Federal prosecutors say an notorious Capitol assault defendant who traveled to Washington on a non-public airplane and referred to as Jan. 6 “one of the best days of my life” ought to spend time in jail, partly as a result of she didn’t assume she would.
Jenna Ryan was arrested in January after she overtly bragged about her exploits on the Capitol on social media, livestreaming on Facebook from contained in the constructing and tweeting a photograph of herself standing at a damaged window, captioning it “if the news doesn’t stop lying about us we’re going to come after their studios next…”
Ahead of Ryan’s sentencing this week, federal prosecutors mentioned she ought to spend 60 days in jail as a result of she knew the day may flip violent and mentioned she was “going to war,” promoted violence on the Capitol, chanted “hang Mike Pence,” promoted violence towards the information media, claimed she deserved “a medal” for what she did, unfold false details about the riot, lied about her participation within the riot, and “sought to exploit her presence during the attack on the Capitol for profit.”

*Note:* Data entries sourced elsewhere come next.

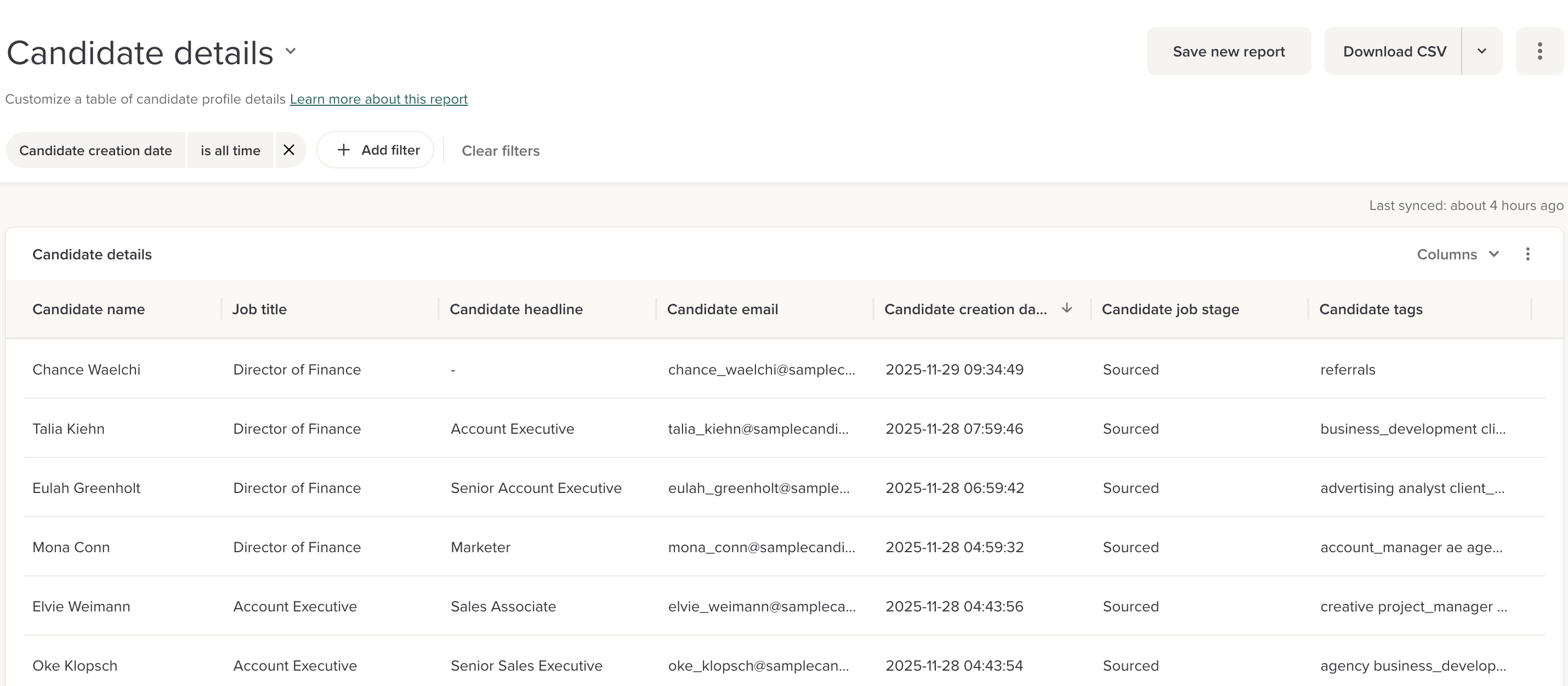Open the Candidate details title dropdown
Viewport: 1568px width, 686px height.
[291, 52]
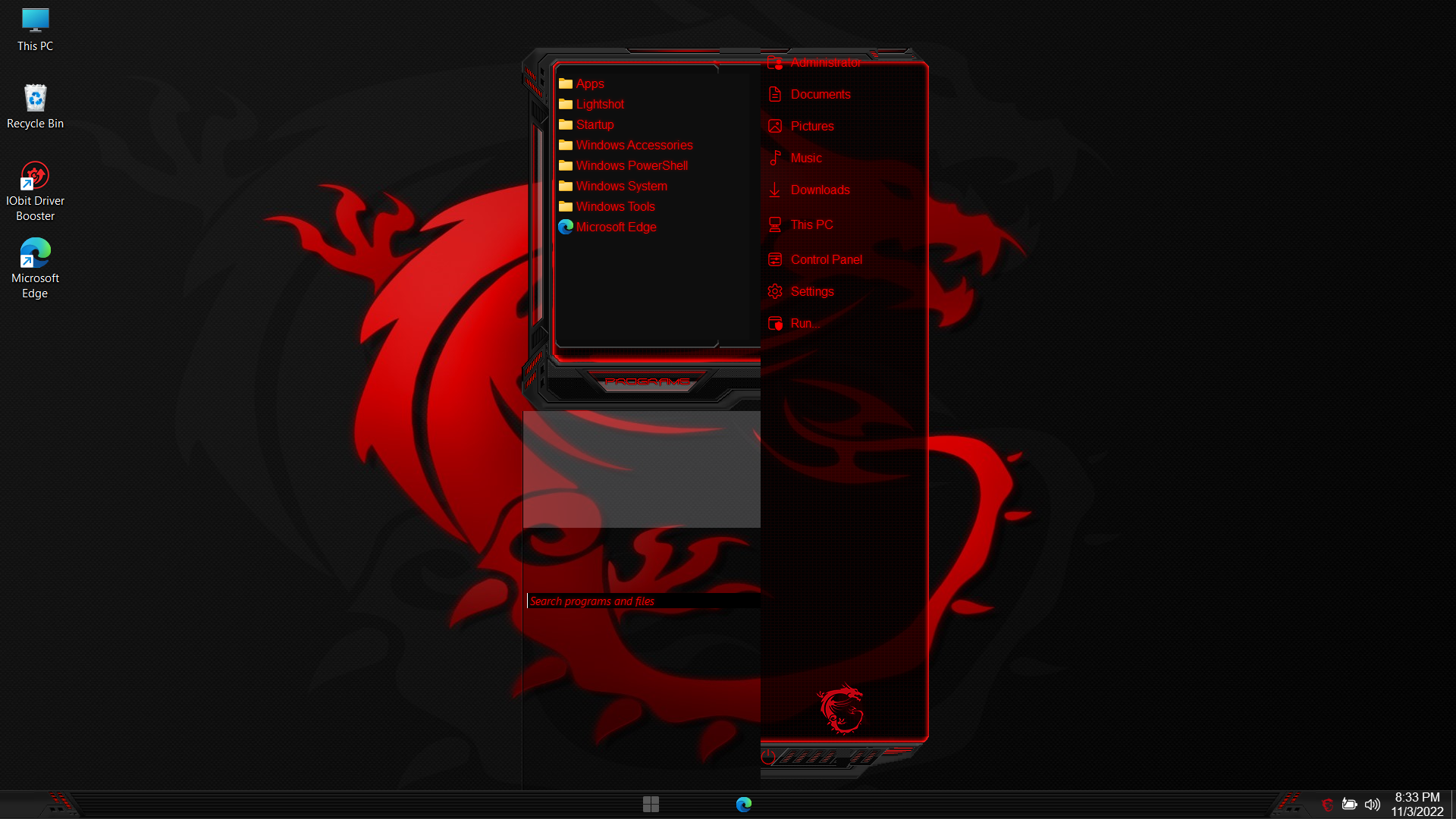Viewport: 1456px width, 819px height.
Task: Open Microsoft Edge from the programs list
Action: pyautogui.click(x=615, y=227)
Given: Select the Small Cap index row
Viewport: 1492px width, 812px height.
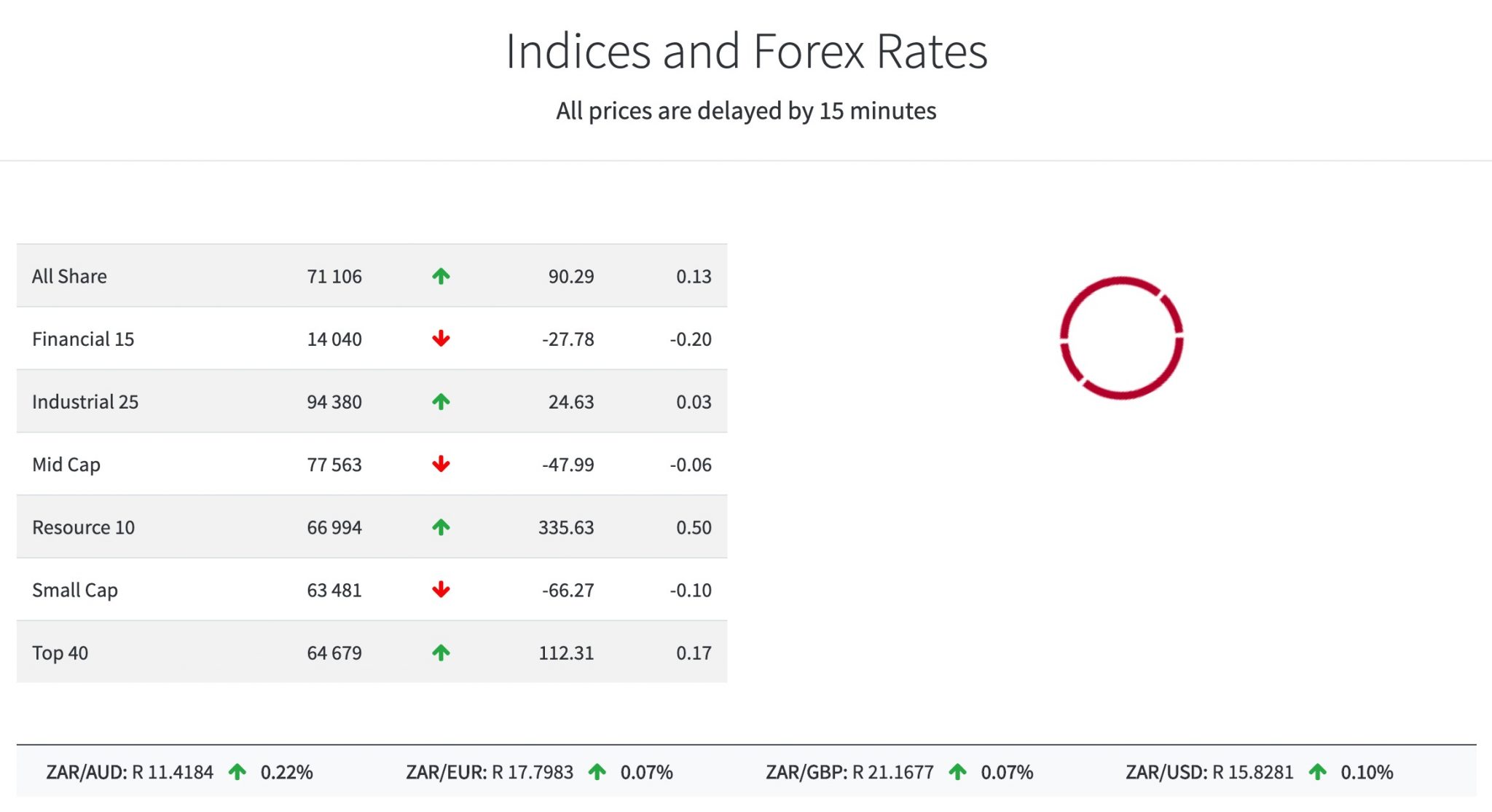Looking at the screenshot, I should click(x=219, y=590).
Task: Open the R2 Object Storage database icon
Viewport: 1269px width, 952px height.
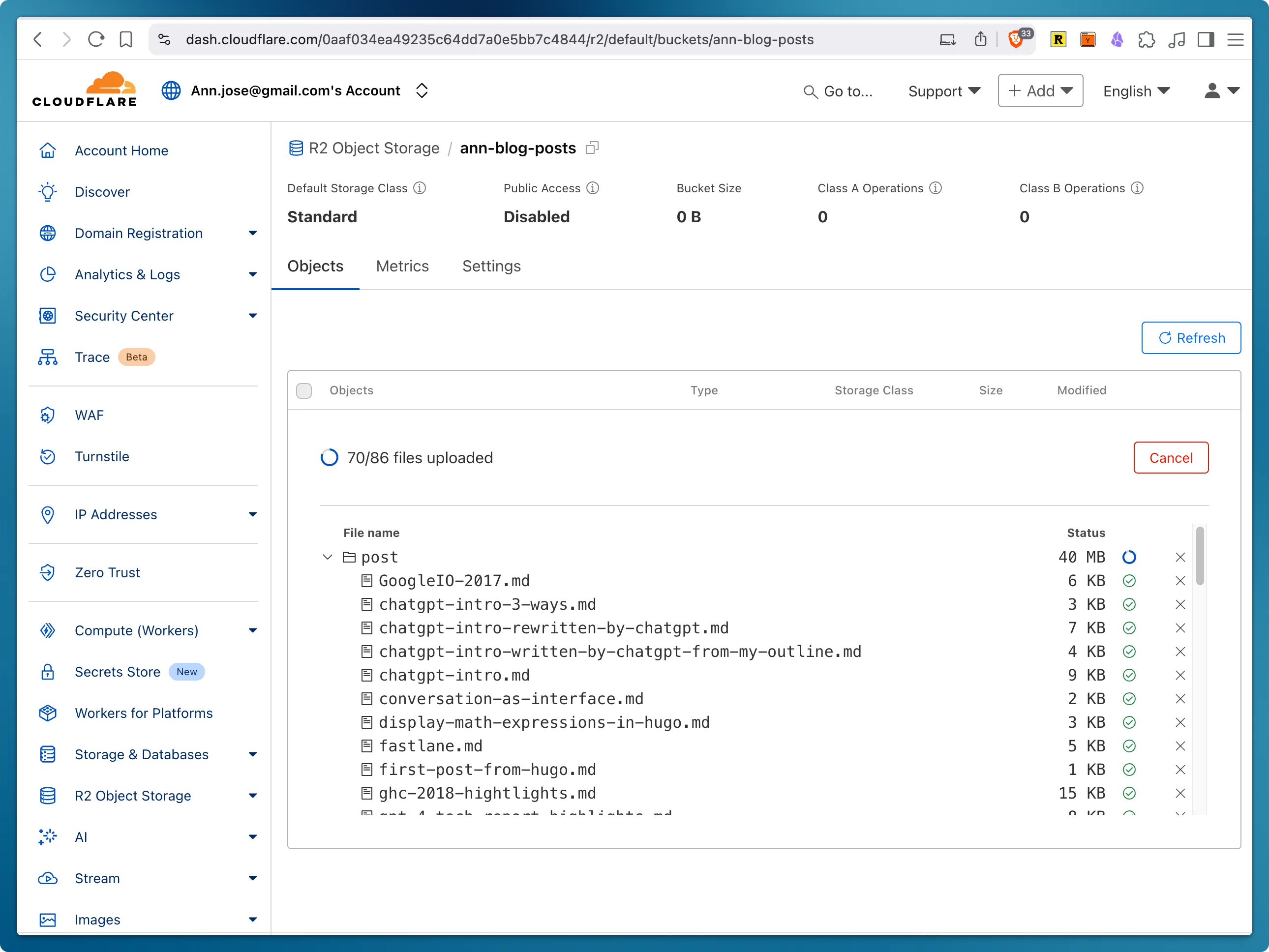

Prosecutors mentioned Ryan had, for the previous 10 years, “promoted her personal brand, touting her success as a real estate broker, self-help coach, and media personality” after which “drew on her considerable experience as a social media influencer to promote violence before her arrival at the Capitol.”
The Justice Department’s sentencing memo says that Ryan was “publicly cheerleading” a violent assault that “forced an interruption of the certification of the 2020 Electoral College vote count, threatened the peaceful transfer of power after the 2020 Presidential election, injured more than one hundred law enforcement officers, and resulted in more than a million dollars’ worth of property damage.”
Moreover, the federal government mentioned, Ryan’s tweet stating she had “blonde hair white skin a great job a great future and I’m not going to jail” confirmed she thought she was immune from punishment for her crimes due to her race and bodily look.
“A defendant who believes she is immune from strict punishment because of her race and physical appearance may reoffend because the consequences for wrongdoing will never, in the defendant’s mind, be severe even when severity is merited,” prosecutors write. “Perhaps the most compelling need for specific deterrence arises from the defendant’s misguided belief that she is above the law, or at least insulated from incarceration.”
The feds wrote that Ryan “found it appropriate to promote her real estate business” as she stormed the Capitol, saying, “You guys, will you believe this? I am not messing around. When I come to sell your house, this is what I will do. I will fucking sell your house.”
Prosecutors additionally wrote that Ryan posted a photograph of members of the mob attacking media gear, calling it “a cool moment” and saying rioters “just went to town on the AP equipment.” They mentioned one in all Ryan’s co-defendants, Katherine Schwab, “joined the crowd’s assault” by “kicking media equipment and throwing one piece of equipment on the ground.”
Ryan pleaded responsible in August, admitting in her assertion of offense that she posted “Today was a great example of what America is about” on Twitter after the assault, that she was seen on video chanting “Fight for Trump!” within the Rotunda, and that she “paraded, demonstrated, or picketed” contained in the Capitol when she knew that she “did not have permission to enter the building.”
Ryan can be sentenced at 10 a.m. Thursday by U.S. District Judge Christopher R. Cooper.
The FBI has made about 650 arrests in reference to the Jan. 6 assault, representing roughly one-quarter of the full quantity of people that dedicated chargeable prison exercise that day. So far, greater than 100 individuals have pleaded responsible in reference to the Capitol assault, and fewer than two dozen have been sentenced, based on BuzzFeed News.